通常は管理規約で理事長=管理者と定められていますが、管理者は区分所有者である必要はなく、自然人でも法人でも構わないので、管理会社やマンション管理士等が管理者になることができます。
3.管理者管理のメリットとデメリット
管理者管理は、管理者である第三者に大きな権限が集まるため、効率よく管理が行える半面、十分なチェック機能が働かなくなる恐れがあります。

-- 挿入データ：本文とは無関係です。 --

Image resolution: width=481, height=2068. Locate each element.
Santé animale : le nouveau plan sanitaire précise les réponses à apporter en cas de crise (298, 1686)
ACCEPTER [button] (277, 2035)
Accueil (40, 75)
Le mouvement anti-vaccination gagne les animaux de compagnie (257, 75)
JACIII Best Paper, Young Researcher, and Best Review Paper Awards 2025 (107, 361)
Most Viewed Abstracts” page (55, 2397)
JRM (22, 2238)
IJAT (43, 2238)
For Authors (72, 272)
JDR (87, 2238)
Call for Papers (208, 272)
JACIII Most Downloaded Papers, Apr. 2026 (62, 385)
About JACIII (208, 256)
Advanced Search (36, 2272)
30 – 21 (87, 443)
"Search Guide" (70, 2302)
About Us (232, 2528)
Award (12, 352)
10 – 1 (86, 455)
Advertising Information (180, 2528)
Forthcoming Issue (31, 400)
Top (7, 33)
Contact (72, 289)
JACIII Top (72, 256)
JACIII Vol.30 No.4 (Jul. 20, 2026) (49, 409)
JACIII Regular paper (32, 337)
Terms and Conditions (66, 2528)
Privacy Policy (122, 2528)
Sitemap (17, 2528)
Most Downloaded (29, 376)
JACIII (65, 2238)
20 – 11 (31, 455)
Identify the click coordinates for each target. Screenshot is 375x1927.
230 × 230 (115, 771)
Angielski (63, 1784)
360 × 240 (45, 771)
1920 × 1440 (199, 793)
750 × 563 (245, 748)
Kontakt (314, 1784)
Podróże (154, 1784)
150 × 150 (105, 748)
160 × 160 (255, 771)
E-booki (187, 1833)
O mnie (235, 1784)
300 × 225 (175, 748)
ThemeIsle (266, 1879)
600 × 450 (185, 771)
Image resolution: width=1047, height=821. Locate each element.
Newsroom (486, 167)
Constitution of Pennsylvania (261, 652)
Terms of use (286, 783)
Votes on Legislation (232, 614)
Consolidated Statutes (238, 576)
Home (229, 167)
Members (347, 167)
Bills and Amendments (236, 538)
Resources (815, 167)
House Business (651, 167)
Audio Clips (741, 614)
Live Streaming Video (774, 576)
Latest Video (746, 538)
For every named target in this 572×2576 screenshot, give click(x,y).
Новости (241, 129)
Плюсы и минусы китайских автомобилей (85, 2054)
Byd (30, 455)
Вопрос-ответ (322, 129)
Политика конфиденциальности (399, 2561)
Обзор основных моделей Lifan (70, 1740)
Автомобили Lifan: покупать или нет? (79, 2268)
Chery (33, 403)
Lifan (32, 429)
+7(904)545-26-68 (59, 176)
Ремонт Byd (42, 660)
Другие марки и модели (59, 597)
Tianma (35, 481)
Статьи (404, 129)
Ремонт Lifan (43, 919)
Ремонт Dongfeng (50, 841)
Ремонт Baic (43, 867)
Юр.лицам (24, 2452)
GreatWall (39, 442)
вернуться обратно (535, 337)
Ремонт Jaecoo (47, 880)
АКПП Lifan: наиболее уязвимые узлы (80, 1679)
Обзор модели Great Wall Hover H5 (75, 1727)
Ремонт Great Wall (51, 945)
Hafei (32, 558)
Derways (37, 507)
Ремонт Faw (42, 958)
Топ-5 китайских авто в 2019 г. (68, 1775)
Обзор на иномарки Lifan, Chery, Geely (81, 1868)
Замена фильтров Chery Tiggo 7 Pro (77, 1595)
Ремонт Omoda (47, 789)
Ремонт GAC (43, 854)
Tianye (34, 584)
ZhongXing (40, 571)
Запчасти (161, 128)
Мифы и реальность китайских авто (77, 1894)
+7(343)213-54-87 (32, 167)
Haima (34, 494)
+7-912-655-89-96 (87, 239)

また、管理組合の財産保護という面でも、管理者は共用部分などの保存行為を自らの判断で行うことができるようになることから、過度の工事などによって財産を浪費させたり、管理者が金銭などの組合財産の保管業務を行う場合には、組合財産と管理者の財産が不分明になり、管理者の倒産などの場合に、組合財産が保護されない事態も生じ得ます。
4.検討すべきポイント
財団法人マンション管理センターが平成20年3月にまとめた「マンション管理の新たな枠組みづくりに関する調査検討報告書」ではこの管理者管理方式について、次の3点に重点を置いて検討する必要があるとしています。
(1)区分所有者、管理組合による管理者に対するチェック
(2)管理者の適格性等
(3)管理者に対する行為規制
5.当社では
マンション管理士の集団である当社は、この要件を最もクリアーしやすいものと考えています。
当社では、管理者管理方式を導入される場合には、第三者による監事機能の充実や管理者と理事長(理事会)との役割分担をお勧めしています。
また、管理者は基本的に金銭の出納などにはタッチするべきではないと考えています。
また管理業務を受託する場合には、自己取引にあたることから、透明性の確保が何よりも重要であり、競争原理の導入すべきであり、ここでも分離発注方式が公正な手法になります。